Working data ::
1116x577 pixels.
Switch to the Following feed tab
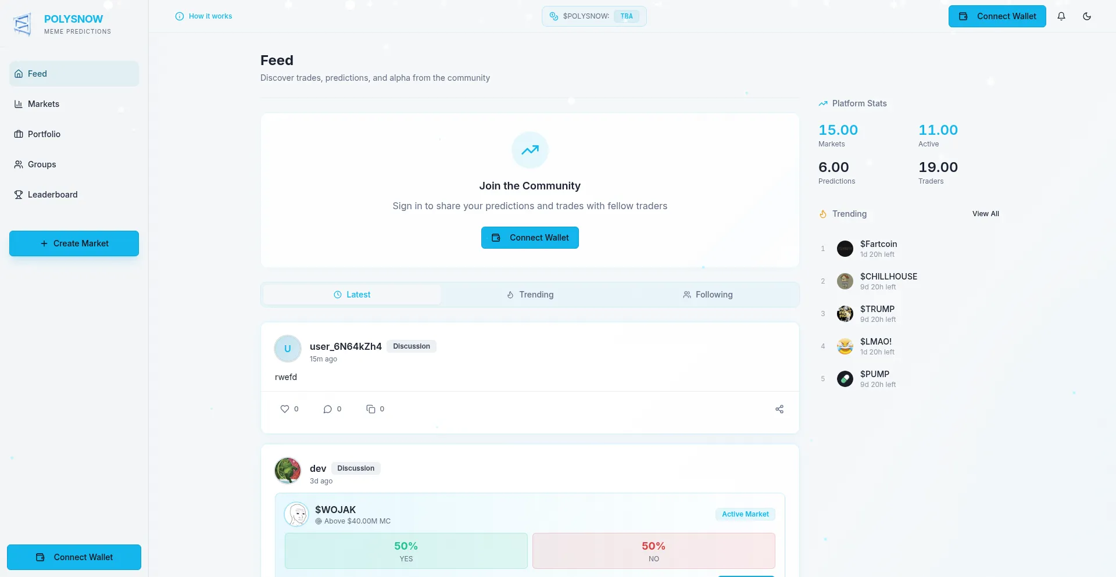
--
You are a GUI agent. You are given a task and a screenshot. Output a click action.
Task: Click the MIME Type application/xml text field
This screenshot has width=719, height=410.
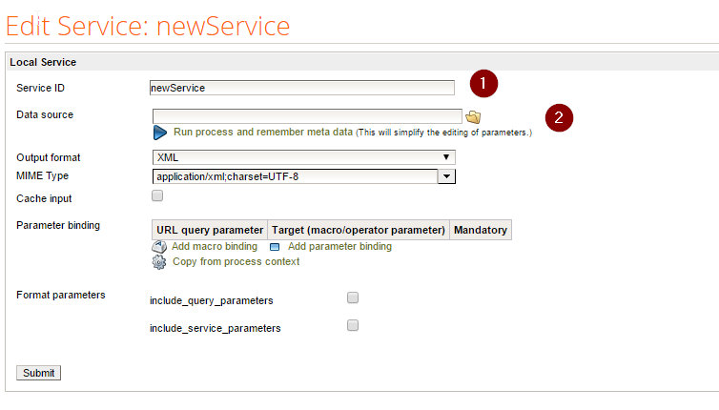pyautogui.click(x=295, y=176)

What to do ::
Please transcribe exactly the lines above from the line that has "1116x577 pixels." up to and including the line that has "Switch to the Following feed tab"; no other line belongs in the answer.

Written answer ::
1116x577 pixels.
Switch to the Following feed tab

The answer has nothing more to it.